While there hasn't been much additional development on the project since its presentation at Balisage last summer, this will be the first presentation for a Slavist audience.
Below is the abstract we submitted for the talk:
An XML-Based Approach to Dialectological Data: The Development of Syllabic Liquids in Bulgarian
The reflexes of syllabic liquids (hereafter CrC) in East South Slavic are strikingly diverse and therefore of interest for linguists working on a wide range of topics. In particular, the distribution of CrC reflexes in standard Bulgarian has been a recurring topic in the phonological literature, due to the empirical observation that the place of the vowel (/ăr/ versus /ră/ or /ăl/ versus /lă/) is conditioned by the syllable structure (Scatton 1974, Scatton 1976, Petrova 1993, Barnes 1997). In this paper, we present a tool to facilitate the examination and analysis of CrC reflexes across the dialects of Bulgarian.
This tool builds upon the word lists in the Bulgarian Dialect Atlas (BDA) by providing more accessible interfaces to the data. The words have been transcribed and marked up using XML to indicate lexeme, reflex, and place of stress (where applicable). Each site is listed with its associated words and geographic coordinates. This metadata is leveraged using XSLT stylesheets to generate views onto the data that would not previously have been possible. Each site has its own profile that shows what percentage of the tokens have which reflex, lists all tokens, and notes tokens of the same lexeme that have different reflexes. The profile for each reflex shows what percentage of sites have that reflex, which reflexes co-occur with it, and which lexemes have the given reflex and a different reflex within a single site. One of the views onto the lexemes is a sort based on how many reflexes are attested for a given lexeme, which provides insight into the lexical diffusion of reflexes. The token view identifies where a token is the unique carrier of its reflex. Dynamically generated maps are provided for most views, using color-coded location markers that better capture the nuances of the data than those found in the printed atlas.
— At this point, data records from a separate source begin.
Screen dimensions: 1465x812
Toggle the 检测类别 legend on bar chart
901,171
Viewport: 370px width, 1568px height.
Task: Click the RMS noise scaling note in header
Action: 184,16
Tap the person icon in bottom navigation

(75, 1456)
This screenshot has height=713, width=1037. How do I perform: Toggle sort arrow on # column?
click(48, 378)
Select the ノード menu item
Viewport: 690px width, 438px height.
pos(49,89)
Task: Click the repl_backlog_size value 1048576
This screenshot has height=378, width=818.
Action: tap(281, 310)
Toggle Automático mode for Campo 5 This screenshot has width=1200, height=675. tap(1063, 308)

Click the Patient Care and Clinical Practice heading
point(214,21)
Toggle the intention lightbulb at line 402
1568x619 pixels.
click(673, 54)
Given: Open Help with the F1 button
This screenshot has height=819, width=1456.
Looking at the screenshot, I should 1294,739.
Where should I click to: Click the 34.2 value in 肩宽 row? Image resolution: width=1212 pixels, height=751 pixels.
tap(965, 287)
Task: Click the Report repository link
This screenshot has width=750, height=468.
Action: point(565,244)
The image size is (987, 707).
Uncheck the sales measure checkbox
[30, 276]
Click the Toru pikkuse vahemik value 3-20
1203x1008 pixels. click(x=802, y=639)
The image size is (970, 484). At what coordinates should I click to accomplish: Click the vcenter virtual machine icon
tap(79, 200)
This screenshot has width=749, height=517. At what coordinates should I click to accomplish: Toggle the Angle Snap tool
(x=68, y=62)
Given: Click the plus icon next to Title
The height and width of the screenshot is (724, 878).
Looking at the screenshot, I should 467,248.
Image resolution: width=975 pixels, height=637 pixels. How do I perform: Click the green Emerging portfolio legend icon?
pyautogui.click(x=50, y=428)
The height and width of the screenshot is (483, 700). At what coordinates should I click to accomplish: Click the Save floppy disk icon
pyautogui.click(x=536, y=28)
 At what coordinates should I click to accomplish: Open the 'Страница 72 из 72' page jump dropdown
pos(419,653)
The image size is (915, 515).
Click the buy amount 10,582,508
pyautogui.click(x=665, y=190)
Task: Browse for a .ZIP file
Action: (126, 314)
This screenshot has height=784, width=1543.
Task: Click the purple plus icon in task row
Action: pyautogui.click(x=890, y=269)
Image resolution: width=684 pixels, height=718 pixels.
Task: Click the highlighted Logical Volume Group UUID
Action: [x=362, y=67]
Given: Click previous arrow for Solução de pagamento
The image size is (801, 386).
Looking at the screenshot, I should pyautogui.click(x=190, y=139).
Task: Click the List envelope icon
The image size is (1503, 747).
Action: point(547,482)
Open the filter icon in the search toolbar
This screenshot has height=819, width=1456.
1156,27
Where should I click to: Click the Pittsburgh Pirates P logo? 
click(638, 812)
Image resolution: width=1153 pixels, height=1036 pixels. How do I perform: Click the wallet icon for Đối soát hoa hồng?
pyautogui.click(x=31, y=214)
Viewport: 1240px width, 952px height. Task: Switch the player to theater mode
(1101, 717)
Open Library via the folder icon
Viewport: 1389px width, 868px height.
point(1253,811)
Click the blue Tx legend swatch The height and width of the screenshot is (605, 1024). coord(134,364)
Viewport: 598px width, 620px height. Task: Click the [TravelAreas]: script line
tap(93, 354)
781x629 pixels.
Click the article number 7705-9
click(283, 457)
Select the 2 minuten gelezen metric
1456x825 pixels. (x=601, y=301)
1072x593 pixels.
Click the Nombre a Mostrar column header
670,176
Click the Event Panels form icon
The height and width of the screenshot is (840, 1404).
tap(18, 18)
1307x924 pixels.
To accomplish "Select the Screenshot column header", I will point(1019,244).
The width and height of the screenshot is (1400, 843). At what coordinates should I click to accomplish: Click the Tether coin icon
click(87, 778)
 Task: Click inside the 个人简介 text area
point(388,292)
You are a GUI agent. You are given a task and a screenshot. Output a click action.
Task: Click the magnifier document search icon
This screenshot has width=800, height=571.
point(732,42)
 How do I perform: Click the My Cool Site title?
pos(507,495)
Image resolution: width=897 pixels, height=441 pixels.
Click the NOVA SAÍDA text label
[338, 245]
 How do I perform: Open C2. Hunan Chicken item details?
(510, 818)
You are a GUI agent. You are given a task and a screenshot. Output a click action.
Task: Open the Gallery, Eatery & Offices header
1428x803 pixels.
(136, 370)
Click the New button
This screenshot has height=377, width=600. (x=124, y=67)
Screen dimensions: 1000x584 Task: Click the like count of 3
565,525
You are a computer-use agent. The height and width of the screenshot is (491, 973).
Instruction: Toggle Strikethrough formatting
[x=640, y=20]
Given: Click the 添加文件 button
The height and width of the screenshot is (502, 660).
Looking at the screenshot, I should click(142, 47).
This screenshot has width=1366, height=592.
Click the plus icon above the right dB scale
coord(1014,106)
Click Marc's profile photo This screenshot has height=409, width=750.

This allows for an extremely detailed micro-analysis of the dynamics of lexical diffusion involved in the development of Bulgarian CrC reflexes, while providing macro-analytic tools that facilitate the identification of larger-scale trends in the data. The enhanced ability that this tool provides to identify locally divergent geographical points enables the easier identification of areas that may be of interest for more in-depth research. The ability to compare CrC reflexes in different environments makes it more feasible to track regional variation not just in the specific tokens attested in the BDA, but also, when multiple reflexes are found, to characterize the functioning of each reflex within the overall grammatical structure of any given dialect. These features will be of use in future research on this topic by enabling the inclusion of Bulgarian dialect data to an extent that was previously not feasible. We will also discuss the applicability of similar markup schemes to other types of data sets.
- Barnes, Jonathan. 1997. “Bulgarian Liquid Metathesis and Syllabification in OT.” in Bošković, Željko, Steven Franks, and William Snyder, eds. Annual Workshop on Formal Approaches to Slavic Linguistics: the Connecticut Meeting: 38-53.
- Petrova, Rossina. 1993. “Prosodic Theory and Schwa Metathesis in Bulgarian.” in Avrutin, Sergey, Steven Franks, and Ljiljana Progovac, eds. Annual Workshop on Formal Approaches to Slavic Linguistics: the MIT Meeting: 319-340.
- Scatton, Ernest. 1974. “Metathesis of Liquids and [Ъ] and the Bulgarian Verb.” in V Pamet na Prof. Dr. St. Stojkov – Ezikovedski Izsledvanija: 87-90.
- Scatton, Ernest. 1976. “Liquids, schwa, and vowel-zero alternations in modern Bg.” in Butler, ed. Bulgaria Past and Present. Columbus: 323-327.
- Stojkov et al., ed. 19641975. Bălgarski dialekten atlas. BAN: Sofia.